THE PROBLEM =>
Print exactly what appears from the line containing "Task: Launch Windows" through the final line of the data below, pictures excluded.

THE DATA =>
——
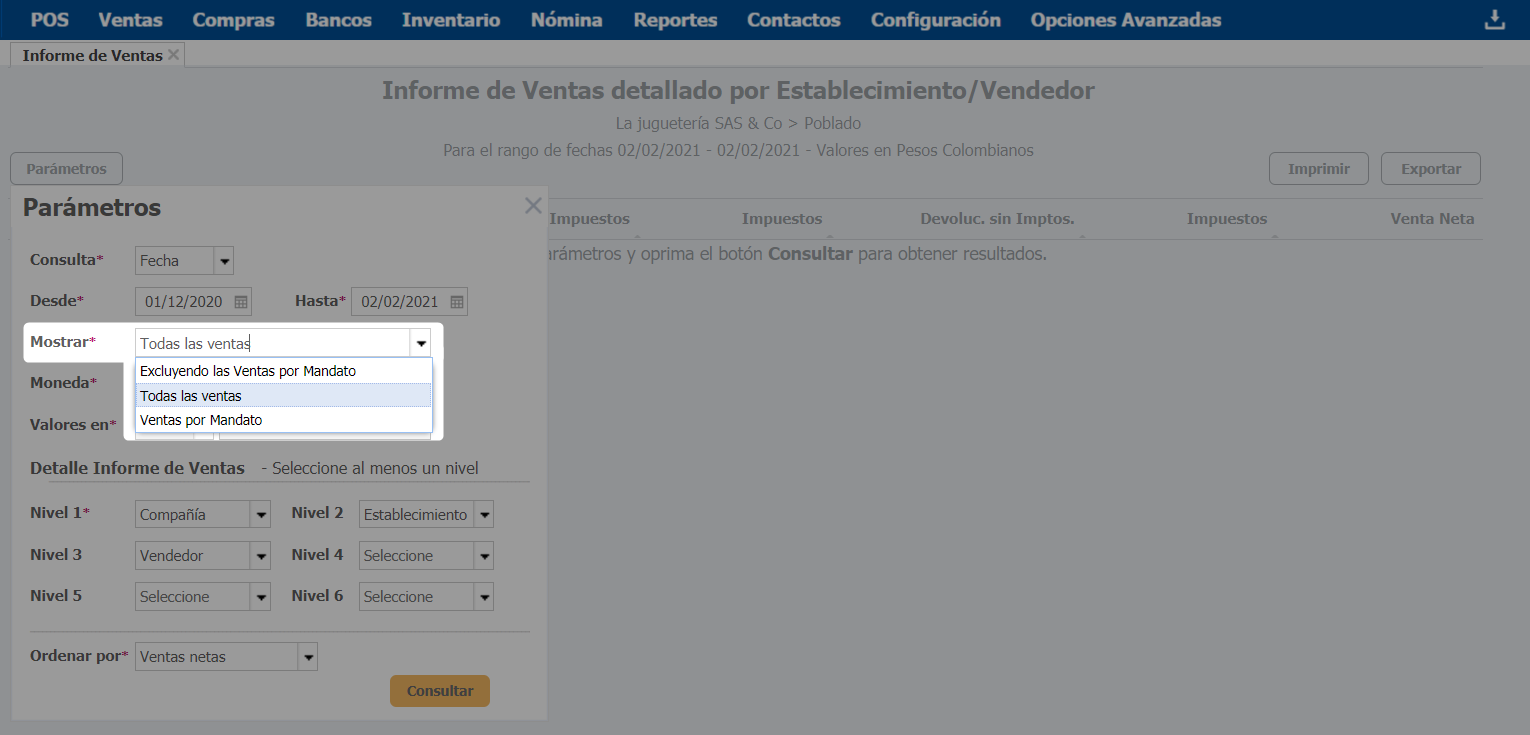This screenshot has width=1530, height=735.
Task: Click the Imprimir button
Action: tap(1318, 169)
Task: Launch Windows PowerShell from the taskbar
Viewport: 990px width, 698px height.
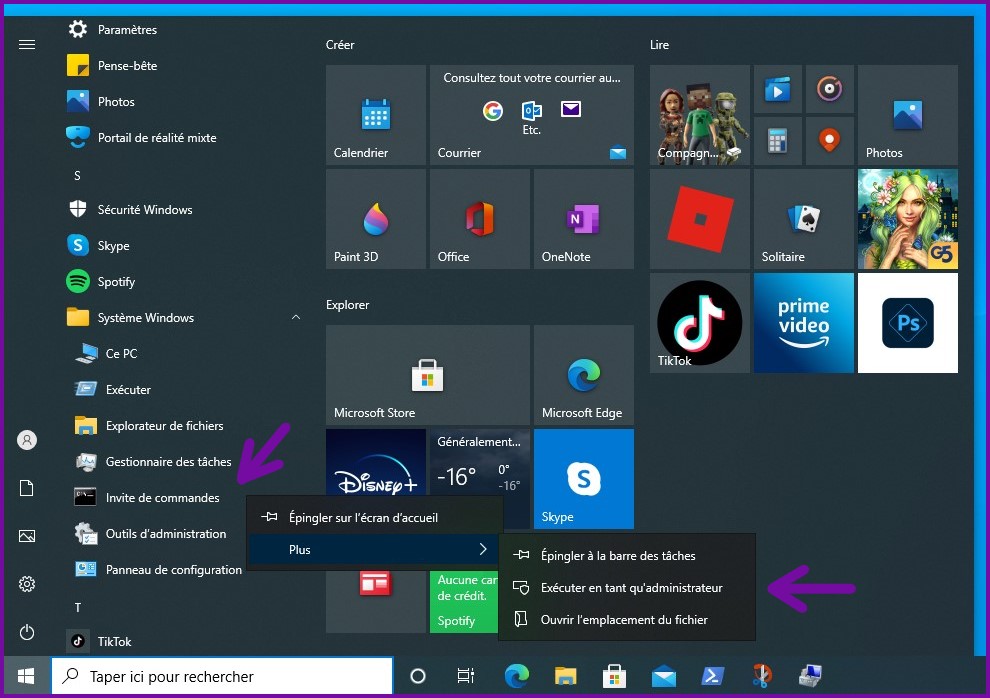Action: click(x=712, y=676)

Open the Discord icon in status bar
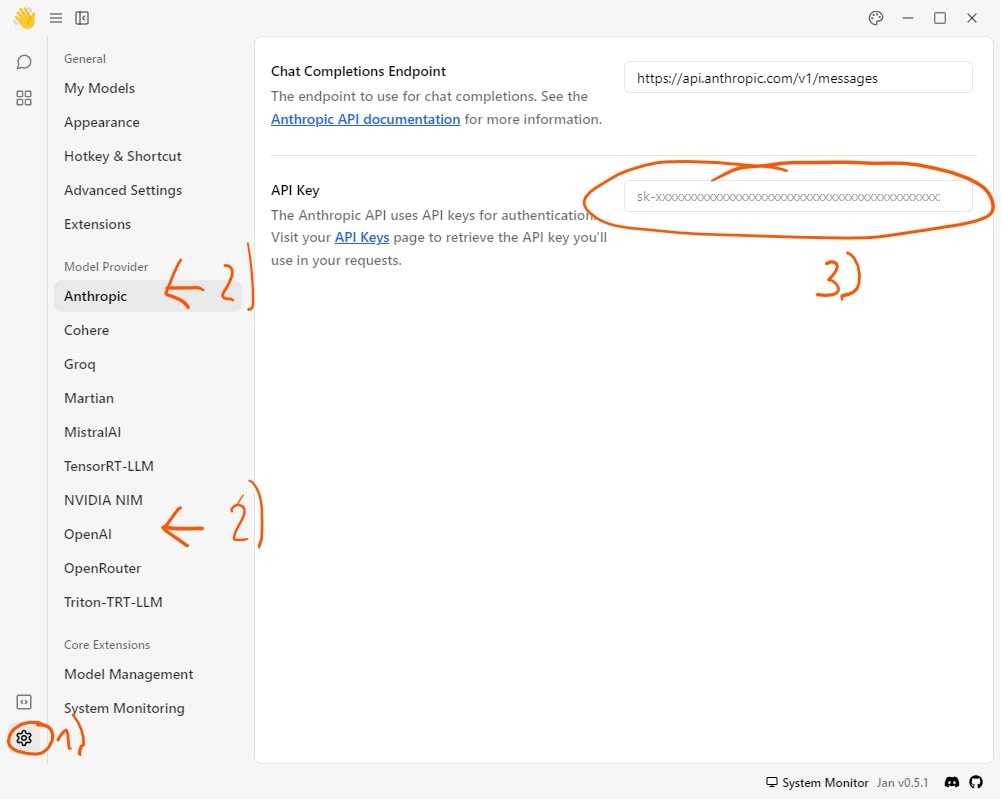click(952, 782)
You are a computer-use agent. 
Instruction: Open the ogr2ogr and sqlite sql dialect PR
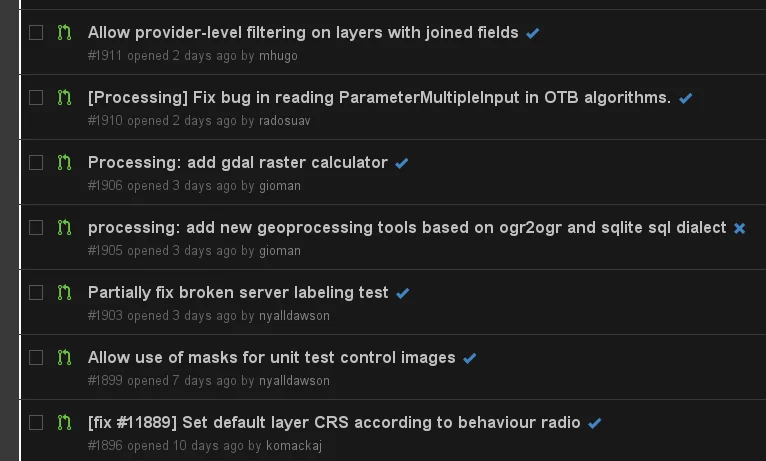point(407,227)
——
SOLUTION TO THE EXERCISE =>
Task: Launch Windows PowerShell from the taskbar
Viewport: 990px width, 698px height.
Action: click(x=712, y=676)

Open the Discord icon in status bar
click(952, 782)
You are a computer-use agent. 
Instruction: Open the ogr2ogr and sqlite sql dialect PR
point(407,227)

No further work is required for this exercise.